Senza agricoltura non ci sarebbe stata evoluzione e questa è una lezione che va tenuta a mente. Figuriamoci, dunque, se non ci fosse un’adeguata valorizzazione della trasformazione dei prodotti agricoli e non solo. In questi giorni si torna a parlare della cucina italiana, definita dal ministro Francesco Lollobrigida "la nostra principale ambasciatrice" e credo non si parli abbastanza del percorso per arrivare a riconoscere la cucina italiana come patrimonio immateriale dell’Unesco. "Un mondo che vede l’Italia fare sistema è la vera sfida che dobbiamo saper interpretare. Indossare la maglia azzurra al di là degli schieramenti politici", ha detto il ministro. La tradizione, la biodiversità, la sostenibilità, i prodotti di eccellenza Dop/Igp che la cucina italiana offre al mondo sono solo parte di un insieme di pratiche sociali, abitudini e gestualità che portano a considerare la preparazione e il consumo del pasto come momento di condivisione e incontro.

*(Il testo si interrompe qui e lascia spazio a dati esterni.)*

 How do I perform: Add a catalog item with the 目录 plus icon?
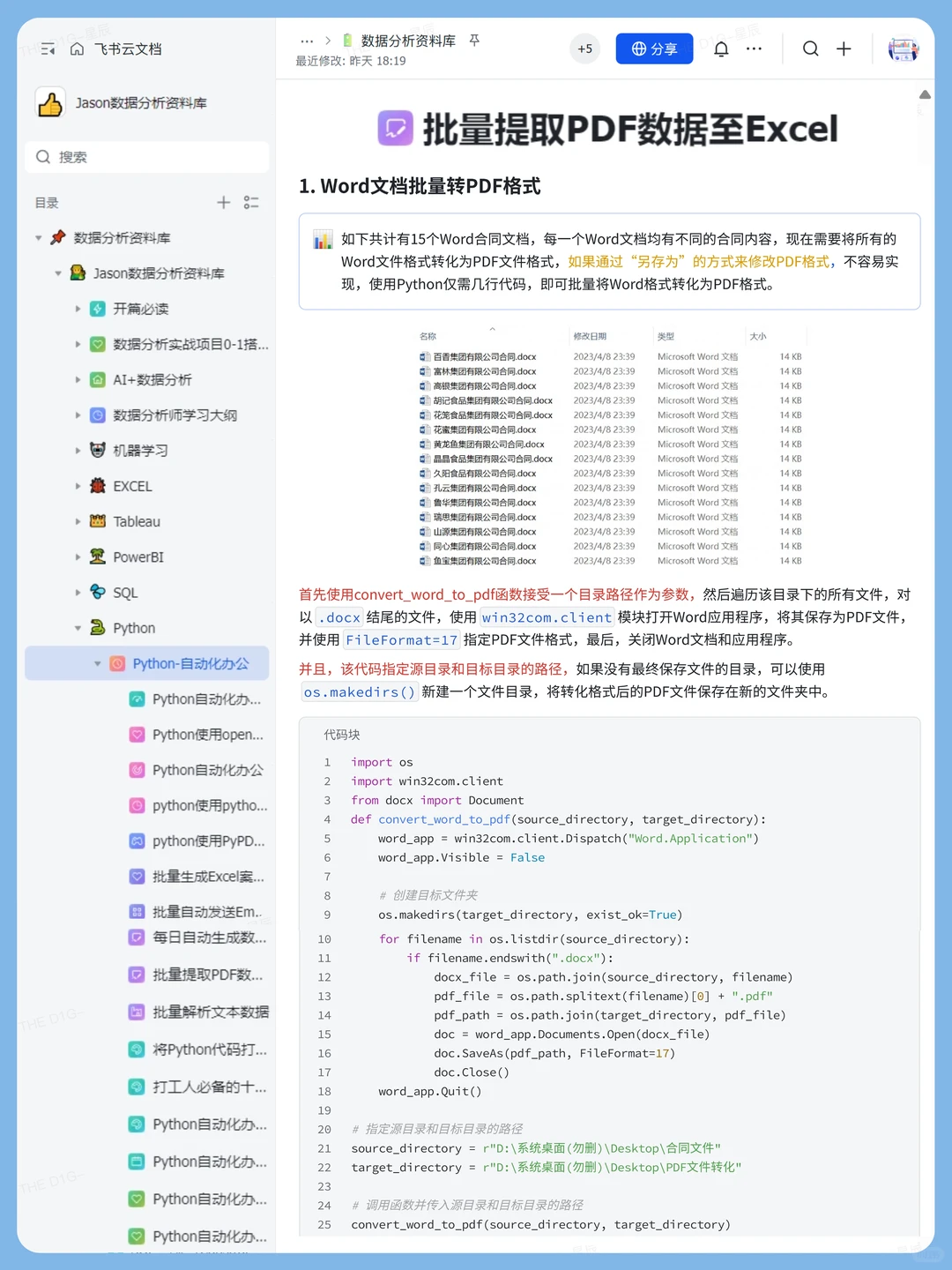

Come ha scritto in un bel saggio (‘Il cibo è cultura,’ 2007) per Laterza il professor Massimo Montanari, "il cibo è cultura quando si produce, perché l’uomo non utilizza solo ciò che trova in natura (come fanno tutte le altre specie animali) ma ambisce anche a creare il proprio cibo, sovrapponendo l’attività di produzione a quella di predazione. Il cibo è cultura quando si prepara, perché, una volta acquisiti i prodotti base della sua alimentazione, l’uomo li trasforma mediante l’uso del fuoco e un’elaborata tecnologia che si esprime nelle pratiche di cucina". Il cibo è cultura sempre.

Dunque, attestata l’importanza dell’agricoltura e pure quella della cucina e dell’industria che trasforma i prodotti, resta da interrogarci sulle condizioni in cui si lavora nel settore. E la cronaca di questi giorni, dopo l’atroce morte di Satnam Singh, richiama a un concetto minimo che davamo per scontato e forse scontato non è: il lavoro sicuro e dignitoso. Sicuro, perché non si può morire di lavoro. E dignitoso, perché non ci sono lavoratori di serie a e serie b. Tutti i cittadini hanno pari dignità sociale, recita la nostra Costituzione. Un articolo, il terzo, spesso dimenticato proprio nel suo incipit. Mai errore potrebbe essere più dannoso.